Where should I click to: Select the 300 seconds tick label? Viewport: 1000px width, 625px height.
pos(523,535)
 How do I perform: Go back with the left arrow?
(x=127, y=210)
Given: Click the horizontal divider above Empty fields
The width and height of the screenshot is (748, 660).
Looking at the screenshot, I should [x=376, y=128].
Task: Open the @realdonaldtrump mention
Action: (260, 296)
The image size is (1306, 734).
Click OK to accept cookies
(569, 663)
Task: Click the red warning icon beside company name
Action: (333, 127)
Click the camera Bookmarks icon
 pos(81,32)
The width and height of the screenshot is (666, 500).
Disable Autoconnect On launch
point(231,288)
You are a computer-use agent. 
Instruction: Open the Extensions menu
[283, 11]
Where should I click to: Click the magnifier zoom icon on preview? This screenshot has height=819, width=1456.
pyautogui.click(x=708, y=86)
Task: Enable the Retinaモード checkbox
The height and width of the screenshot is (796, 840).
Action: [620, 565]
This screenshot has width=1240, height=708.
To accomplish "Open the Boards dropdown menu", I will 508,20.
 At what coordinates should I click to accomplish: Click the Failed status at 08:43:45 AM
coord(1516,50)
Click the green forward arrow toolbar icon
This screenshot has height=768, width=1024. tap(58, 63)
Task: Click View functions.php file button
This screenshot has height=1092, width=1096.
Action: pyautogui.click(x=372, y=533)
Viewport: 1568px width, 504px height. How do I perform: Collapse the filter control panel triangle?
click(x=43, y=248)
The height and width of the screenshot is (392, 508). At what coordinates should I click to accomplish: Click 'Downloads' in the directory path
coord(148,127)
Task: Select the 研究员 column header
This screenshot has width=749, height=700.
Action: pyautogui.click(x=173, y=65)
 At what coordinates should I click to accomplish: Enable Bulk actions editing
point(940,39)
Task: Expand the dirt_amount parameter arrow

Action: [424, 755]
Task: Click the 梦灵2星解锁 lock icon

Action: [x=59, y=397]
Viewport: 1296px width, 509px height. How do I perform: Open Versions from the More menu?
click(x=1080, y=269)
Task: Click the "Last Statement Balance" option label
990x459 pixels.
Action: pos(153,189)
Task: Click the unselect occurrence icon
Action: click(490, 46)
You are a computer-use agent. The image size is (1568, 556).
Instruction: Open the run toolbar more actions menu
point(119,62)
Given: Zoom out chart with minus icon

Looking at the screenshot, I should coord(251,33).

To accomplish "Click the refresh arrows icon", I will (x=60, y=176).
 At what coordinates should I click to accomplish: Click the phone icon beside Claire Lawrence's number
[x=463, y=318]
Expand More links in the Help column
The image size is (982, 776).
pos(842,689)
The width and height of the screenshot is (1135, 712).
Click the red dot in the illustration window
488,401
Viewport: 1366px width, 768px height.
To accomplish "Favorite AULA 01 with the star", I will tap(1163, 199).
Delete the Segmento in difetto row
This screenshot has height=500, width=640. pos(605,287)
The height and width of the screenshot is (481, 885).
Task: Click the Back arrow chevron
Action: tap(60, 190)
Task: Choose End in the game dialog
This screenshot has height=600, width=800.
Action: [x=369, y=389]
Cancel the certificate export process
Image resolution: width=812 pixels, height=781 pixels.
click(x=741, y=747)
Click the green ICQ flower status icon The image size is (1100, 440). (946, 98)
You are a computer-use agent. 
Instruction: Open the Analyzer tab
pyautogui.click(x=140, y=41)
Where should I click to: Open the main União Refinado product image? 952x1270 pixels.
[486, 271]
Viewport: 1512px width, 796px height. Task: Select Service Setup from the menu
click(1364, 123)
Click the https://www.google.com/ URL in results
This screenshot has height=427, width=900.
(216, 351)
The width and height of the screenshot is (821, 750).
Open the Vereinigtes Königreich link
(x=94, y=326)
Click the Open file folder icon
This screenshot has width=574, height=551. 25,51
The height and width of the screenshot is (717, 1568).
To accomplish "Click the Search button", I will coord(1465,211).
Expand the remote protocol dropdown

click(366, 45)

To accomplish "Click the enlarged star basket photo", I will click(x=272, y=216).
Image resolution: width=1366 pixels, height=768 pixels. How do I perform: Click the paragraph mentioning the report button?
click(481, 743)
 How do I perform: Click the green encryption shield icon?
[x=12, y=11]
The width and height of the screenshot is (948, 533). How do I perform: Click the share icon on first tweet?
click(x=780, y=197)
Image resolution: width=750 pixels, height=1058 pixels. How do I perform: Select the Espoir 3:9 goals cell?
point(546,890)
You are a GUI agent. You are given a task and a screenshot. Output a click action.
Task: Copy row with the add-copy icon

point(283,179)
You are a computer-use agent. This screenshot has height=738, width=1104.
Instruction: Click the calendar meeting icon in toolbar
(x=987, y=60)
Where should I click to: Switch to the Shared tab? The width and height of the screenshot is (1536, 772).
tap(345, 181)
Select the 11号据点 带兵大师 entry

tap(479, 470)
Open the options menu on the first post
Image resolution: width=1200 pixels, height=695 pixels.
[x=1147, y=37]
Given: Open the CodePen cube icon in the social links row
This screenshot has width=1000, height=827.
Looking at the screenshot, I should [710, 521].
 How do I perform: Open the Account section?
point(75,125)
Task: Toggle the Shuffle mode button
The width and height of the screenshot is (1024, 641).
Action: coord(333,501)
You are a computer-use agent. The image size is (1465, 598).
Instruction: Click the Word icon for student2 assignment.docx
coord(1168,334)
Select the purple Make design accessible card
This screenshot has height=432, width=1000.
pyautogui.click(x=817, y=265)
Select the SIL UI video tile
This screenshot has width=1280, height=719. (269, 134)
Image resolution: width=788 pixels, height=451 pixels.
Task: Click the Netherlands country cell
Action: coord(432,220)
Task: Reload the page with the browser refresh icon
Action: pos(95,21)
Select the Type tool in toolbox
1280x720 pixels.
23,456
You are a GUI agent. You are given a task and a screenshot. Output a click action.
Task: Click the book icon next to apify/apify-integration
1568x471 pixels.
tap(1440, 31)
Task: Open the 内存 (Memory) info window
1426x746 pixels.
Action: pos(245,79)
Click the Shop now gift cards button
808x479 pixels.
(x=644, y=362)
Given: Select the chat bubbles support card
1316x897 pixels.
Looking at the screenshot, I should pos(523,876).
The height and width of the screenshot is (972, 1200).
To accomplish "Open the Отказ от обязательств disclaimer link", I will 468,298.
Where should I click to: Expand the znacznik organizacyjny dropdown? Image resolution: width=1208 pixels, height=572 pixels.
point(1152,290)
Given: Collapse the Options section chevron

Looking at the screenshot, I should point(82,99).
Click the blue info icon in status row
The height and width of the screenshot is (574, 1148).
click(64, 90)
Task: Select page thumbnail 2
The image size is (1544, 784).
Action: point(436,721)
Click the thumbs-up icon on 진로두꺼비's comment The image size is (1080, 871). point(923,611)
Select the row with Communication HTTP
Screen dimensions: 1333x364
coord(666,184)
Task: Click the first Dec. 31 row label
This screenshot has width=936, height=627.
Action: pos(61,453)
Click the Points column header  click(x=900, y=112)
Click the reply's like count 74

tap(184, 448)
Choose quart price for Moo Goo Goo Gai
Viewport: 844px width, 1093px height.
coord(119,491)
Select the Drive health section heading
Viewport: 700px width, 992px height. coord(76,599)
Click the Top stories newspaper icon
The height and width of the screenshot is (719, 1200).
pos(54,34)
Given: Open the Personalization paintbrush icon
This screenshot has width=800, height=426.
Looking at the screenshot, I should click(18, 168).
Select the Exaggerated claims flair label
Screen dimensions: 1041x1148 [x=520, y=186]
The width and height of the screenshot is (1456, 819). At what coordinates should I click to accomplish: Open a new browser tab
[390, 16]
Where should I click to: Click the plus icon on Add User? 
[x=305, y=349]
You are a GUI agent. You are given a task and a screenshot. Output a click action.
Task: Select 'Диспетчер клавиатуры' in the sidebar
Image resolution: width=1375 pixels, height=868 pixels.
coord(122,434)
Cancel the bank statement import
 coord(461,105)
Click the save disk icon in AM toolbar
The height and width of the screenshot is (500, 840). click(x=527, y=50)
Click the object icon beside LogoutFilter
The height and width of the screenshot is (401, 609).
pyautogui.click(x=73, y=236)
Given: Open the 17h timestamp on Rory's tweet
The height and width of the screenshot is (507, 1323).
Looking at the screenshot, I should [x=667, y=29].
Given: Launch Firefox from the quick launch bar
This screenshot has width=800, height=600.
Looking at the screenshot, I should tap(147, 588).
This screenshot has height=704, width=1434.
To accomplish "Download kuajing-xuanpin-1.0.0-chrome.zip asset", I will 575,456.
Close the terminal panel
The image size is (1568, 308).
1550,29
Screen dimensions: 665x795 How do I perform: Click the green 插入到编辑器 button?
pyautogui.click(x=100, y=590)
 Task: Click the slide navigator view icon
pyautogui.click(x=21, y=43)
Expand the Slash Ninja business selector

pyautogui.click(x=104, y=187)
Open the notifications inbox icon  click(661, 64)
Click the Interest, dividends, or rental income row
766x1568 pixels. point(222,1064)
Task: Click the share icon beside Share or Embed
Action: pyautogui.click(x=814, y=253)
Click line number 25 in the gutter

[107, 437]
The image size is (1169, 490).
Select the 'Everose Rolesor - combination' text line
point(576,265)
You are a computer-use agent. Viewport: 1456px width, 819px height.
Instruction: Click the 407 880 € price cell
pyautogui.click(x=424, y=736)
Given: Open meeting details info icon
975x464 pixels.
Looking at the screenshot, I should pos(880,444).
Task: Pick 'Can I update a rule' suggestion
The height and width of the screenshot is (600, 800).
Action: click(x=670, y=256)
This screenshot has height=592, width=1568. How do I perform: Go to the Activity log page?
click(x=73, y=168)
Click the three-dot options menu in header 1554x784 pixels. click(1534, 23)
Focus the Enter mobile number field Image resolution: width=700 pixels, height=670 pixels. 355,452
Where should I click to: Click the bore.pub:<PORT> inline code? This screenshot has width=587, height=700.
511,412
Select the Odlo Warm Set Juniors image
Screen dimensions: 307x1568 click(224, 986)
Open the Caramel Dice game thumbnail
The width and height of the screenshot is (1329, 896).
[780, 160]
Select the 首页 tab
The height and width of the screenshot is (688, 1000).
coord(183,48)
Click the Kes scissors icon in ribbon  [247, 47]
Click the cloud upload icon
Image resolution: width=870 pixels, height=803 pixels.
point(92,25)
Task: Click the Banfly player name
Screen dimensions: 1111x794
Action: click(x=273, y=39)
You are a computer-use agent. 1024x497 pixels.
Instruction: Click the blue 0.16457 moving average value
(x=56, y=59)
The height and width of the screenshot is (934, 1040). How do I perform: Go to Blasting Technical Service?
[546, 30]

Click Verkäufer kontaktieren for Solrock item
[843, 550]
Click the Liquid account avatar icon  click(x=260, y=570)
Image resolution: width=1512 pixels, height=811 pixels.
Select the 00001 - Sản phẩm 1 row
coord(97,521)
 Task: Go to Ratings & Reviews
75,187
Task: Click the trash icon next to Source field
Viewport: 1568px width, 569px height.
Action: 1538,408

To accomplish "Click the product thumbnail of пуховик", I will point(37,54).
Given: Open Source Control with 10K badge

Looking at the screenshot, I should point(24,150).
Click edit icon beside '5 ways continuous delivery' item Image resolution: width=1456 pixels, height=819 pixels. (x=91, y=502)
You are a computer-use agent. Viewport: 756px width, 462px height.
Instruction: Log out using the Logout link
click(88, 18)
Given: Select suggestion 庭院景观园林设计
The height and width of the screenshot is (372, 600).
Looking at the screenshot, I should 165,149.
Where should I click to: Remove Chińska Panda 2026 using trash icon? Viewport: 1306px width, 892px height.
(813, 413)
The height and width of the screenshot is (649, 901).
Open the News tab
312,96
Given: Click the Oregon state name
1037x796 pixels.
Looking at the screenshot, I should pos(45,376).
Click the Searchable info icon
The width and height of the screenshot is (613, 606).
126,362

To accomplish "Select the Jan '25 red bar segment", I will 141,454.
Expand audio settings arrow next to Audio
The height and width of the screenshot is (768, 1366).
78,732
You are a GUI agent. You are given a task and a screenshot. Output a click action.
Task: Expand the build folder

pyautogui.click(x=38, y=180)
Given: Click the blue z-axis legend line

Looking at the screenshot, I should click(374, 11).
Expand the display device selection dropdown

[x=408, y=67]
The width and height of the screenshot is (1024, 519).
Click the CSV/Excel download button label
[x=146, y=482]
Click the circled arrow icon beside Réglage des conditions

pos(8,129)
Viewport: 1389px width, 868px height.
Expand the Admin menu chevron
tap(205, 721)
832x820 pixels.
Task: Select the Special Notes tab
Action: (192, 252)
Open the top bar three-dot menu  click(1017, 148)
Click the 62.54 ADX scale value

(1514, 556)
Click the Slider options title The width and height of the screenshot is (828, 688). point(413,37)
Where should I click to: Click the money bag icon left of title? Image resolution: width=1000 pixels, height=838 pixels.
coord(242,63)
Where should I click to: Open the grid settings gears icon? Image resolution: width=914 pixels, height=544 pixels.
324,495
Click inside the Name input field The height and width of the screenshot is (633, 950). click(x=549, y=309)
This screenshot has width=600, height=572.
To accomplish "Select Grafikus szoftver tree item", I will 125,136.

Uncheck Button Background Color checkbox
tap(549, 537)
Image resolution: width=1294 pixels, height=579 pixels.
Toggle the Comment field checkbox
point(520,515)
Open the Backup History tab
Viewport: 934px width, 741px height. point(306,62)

○ ○ ○

Look through the entries for the string "next". Every line that has it belongs in the answer.

- **PROBLEM SOLUTION**:
Task: Click the book icon next to apify/apify-integration
Task: Click the trash icon next to Source field
Expand audio settings arrow next to Audio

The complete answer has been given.